_Estratto scelto_.

---+---

Il circolo Acli Mons Romero di Ciserano (BG). 

Chiacchierata con Franco Moro e Aldo Donzelli in occasione della Giornata Nazionale dei Promotori Sociali del Patronato Acli. 

Il circolo Acli di Ciserano, è nato negli anni 60, da qualche parte abbiamo foto delle manifestazioni del primo maggio di quegli anni, foto di piazza… C’era già un altro circolo Acli a Zingonia, nel quartiere operaio, ce n’erano altri a Ciserano, Verdellino, Boltiere... Poi sono state fatte scelte pubbliche che hanno portato a tante discussioni... è stata fatta l’ipotesi di una scuola unica a Zingonia, per tutti. La gente ha rifiutato e se lo ricordano ancora tutti, la “rivoluzione dei banchi” con tutti i genitori con i banchi in testa, che li riportano da dove sono arrivati. A ripensarci adesso, a distanza di anni, chissà cosa sarebbe stato se la storia fosse andata diversamente…ma, vista a quei tempi, la proposta sicuramente non andava bene. I palazzoni di Zingonia erano un fatto speculativo, accettare di svuotare i paesi per spostarsi lì voleva dire snaturare tutto il territorio. Di 5 comuni esistenti se ne voleva fare uno unico, invece si è raggiunto il contrario, in fondo oggi ognuno dei Paesi ha il suo “quartiere Zingonia”. In questo periodo il circolo è andato avanti, con fasi vive e fasi un po’ silenti…

Voi quindi siete presidente e vicepresidente del circolo?

---+---

_Sezione dati_.

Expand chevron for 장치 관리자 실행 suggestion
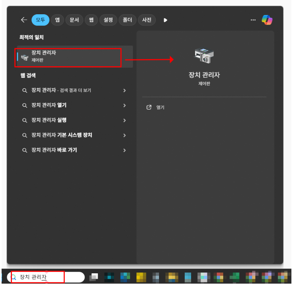 click(124, 120)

---+---

_Cosa farai_. Per favore, stabilisci se queste affermazioni concordano con il brano sul circolo Acli di Ciserano, rispondendo sì o no e citando alla lettera le parole decisive: 1. Il circolo Acli di Ciserano è nato negli anni Sessanta. 2. La gente accettò la proposta di una scuola unica a Zingonia. 3. Si voleva fare un unico comune a partire da cinque comuni esistenti.

_La risposta_.
1. Sì: "Il circolo Acli di Ciserano, è nato negli anni 60"
2. No: "La gente ha rifiutato"
3. Sì: "Di 5 comuni esistenti se ne voleva fare uno unico"